→ **Stored data entries**:
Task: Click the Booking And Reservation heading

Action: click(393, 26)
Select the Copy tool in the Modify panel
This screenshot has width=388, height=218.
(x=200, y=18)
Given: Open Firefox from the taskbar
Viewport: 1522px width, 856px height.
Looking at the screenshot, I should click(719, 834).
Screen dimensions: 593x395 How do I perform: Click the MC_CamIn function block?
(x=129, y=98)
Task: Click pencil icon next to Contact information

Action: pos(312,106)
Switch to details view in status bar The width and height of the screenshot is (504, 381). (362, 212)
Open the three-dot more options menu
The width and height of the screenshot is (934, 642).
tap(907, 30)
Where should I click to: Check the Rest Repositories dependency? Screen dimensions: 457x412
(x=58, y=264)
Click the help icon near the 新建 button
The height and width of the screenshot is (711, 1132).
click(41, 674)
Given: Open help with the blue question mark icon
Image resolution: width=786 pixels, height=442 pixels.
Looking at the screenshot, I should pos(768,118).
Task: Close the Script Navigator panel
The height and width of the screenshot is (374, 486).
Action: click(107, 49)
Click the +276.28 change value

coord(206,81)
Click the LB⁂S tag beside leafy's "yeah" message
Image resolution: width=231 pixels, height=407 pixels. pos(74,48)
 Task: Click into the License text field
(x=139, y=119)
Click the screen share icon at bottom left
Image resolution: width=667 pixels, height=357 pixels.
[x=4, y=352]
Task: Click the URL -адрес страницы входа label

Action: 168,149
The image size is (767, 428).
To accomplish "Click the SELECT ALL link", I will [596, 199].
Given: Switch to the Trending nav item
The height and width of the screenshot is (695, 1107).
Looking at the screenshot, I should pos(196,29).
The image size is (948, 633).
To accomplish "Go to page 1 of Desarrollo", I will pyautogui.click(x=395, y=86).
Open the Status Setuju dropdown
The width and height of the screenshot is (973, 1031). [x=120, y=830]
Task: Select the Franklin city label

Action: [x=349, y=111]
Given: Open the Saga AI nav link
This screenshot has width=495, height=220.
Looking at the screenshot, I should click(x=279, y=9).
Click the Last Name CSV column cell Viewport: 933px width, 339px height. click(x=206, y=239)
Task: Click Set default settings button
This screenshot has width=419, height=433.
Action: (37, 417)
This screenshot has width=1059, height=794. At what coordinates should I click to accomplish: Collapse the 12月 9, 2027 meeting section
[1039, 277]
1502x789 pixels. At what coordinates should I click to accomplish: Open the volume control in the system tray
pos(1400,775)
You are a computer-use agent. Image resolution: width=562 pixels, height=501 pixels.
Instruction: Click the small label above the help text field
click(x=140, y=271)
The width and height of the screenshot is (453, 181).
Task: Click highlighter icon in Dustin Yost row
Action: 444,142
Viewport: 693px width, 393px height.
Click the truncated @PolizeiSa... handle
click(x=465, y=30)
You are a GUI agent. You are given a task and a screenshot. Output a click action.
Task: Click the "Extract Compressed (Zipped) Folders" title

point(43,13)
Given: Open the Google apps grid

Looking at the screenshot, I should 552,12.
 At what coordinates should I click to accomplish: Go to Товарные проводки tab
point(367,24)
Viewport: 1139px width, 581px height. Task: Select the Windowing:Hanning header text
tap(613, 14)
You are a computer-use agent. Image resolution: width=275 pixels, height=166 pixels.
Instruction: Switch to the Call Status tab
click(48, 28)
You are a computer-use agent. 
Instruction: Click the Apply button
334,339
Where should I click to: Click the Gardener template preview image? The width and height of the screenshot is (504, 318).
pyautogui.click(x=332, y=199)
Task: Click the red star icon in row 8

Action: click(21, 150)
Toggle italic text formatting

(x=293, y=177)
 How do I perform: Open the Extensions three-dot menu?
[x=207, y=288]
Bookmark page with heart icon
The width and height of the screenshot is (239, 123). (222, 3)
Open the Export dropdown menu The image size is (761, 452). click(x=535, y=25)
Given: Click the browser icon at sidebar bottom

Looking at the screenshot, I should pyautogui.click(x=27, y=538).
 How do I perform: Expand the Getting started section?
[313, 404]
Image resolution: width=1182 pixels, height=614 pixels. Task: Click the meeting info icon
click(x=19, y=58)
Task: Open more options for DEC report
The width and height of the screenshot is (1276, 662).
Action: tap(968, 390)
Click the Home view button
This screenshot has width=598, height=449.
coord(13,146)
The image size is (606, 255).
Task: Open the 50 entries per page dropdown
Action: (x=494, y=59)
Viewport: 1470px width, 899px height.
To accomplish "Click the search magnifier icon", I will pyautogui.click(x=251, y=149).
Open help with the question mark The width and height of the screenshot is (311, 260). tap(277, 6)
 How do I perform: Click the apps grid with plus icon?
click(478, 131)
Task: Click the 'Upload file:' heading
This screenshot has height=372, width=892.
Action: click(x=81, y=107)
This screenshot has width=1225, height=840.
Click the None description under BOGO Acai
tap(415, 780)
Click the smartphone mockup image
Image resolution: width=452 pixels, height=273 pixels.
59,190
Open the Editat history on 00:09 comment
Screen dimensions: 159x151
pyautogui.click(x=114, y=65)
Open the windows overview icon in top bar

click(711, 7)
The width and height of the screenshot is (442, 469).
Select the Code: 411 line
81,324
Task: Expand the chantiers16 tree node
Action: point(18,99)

→ **Aim of the exercise**:
Give back exactly the lines from the beginning of the records through the line containing "Task: Close the Script Navigator panel", and only those.

→ **Task solution**:
Task: Click the Booking And Reservation heading

Action: click(393, 26)
Select the Copy tool in the Modify panel
This screenshot has width=388, height=218.
(x=200, y=18)
Given: Open Firefox from the taskbar
Viewport: 1522px width, 856px height.
Looking at the screenshot, I should click(719, 834).
Screen dimensions: 593x395 How do I perform: Click the MC_CamIn function block?
(x=129, y=98)
Task: Click pencil icon next to Contact information

Action: pos(312,106)
Switch to details view in status bar The width and height of the screenshot is (504, 381). (362, 212)
Open the three-dot more options menu
The width and height of the screenshot is (934, 642).
tap(907, 30)
Where should I click to: Check the Rest Repositories dependency? Screen dimensions: 457x412
(x=58, y=264)
Click the help icon near the 新建 button
The height and width of the screenshot is (711, 1132).
click(41, 674)
Given: Open help with the blue question mark icon
Image resolution: width=786 pixels, height=442 pixels.
Looking at the screenshot, I should pos(768,118).
Task: Close the Script Navigator panel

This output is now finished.